:: LISTA DE TAREFAS ::
a: Segundo Oliveira Vianna, conforme citado no artigo, qual é a única instituição autêntica que o trópico brasileiro soube inventar e perpetuar?
b: Reproduza o trecho do artigo que vai de "Tudo isso é" até "parentais e políticos.", inclusive.
c: Por que, segundo o artigo, a indignação de Brizola com o assédio sexual soa como uma nota falsa?

:: ARTIGO ::
◆ ◆ ◆

DECLARAÇÕES MORALIZANTES DE BOM-TOM EVIDENCIAM A INCAPACIDADE DE POLÍTICOS BRASILEIROS EM SUPERAR SEU PENDOR IRÔNICO-MALANDRO

A NOTA FALSA DA CORDIALIDADE

Kathrin H. Rosenfield
especial para a Folha

Uma simples charge: Brizola, sorrindo, mãos nos bolsos. Atrás dele dois cidadãos comentam: "É o moralizador da política brasileira. Acabou com a bebida no PT e com o namoro no PDT...". Em outras palavras -depois das vassouras de Jânio, dos marajás de Collor e da "ética na política" do PT, o "moralizador" tornou-se o clichê número um. Quando Brizola mostrou sua indignação com o assédio sexual, afirmando que "a razão costuma estar com a mulher" ("Zero Hora", 15/05/04, pág. 6), o que estávamos ouvindo é uma nota falsa do louvável serviço prestado ao feminismo e à civilidade: o caráter sempre seletivo e ambíguo das declarações moralizantes.
Declarações moralizantes de bom-tom surgem sobretudo (ou exclusivamente) quando a mulher é neta de um cacique político (ou, talvez, quando a questão se presta para enfraquecer um adversário?). Da mesma forma, o perigo de outros excessos privados, como o álcool, vem a público quando se encaixa nas estratégias políticas do momento. Brizola assumiu a pose paterna, mas somente quando já não era mais vice de Lula.
Tudo isso é "normal". "Normal" também que o governo puna um jornalista, não o informante da matéria jornalística -afinal, tratava-se de um velho caudilho, cheio de artimanhas, que perambulava ágil pela malha sutil e intrincada dos clãs parentais e políticos.
Ética, portanto, porém mesclada no coquetel de privilégios privados e de interesses políticos. Ela também é servida "cordialmente", enquanto desfilam no seu perene carnaval os clãs eleitorais, assistidos pela "captive audience" da população. O clã eleitoral (segundo Oliveira Vianna, a única instituição autêntica que o triste trópico brasileiro soube inventar e perpetuar) é o resto, o dejeto da célebre cordialidade brasileira.

◆ ◆ ◆

:: DADOS REGISTRADOS ::
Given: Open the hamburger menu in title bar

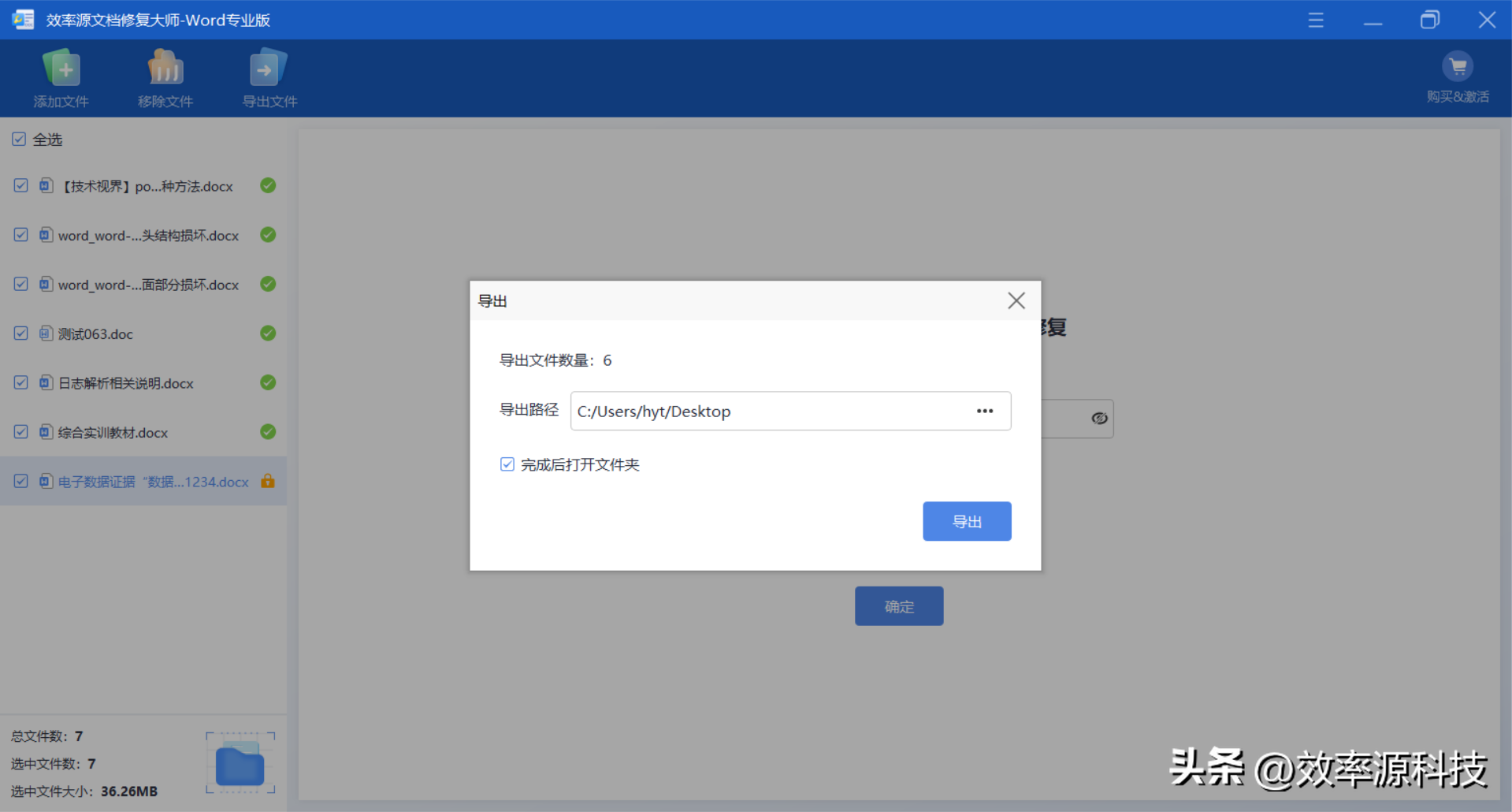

◆ ◆ ◆

:: RESPOSTAS DAS TAREFAS ::
a: O clã eleitoral.

b:
Tudo isso é "normal". "Normal" também que o governo puna um jornalista, não o informante da matéria jornalística -afinal, tratava-se de um velho caudilho, cheio de artimanhas, que perambulava ágil pela malha sutil e intrincada dos clãs parentais e políticos.

c: Ela revela o caráter sempre seletivo e ambíguo das declarações moralizantes. Essas declarações surgem sobretudo quando a mulher é neta de um cacique político, ou talvez quando a questão serve para enfraquecer um adversário.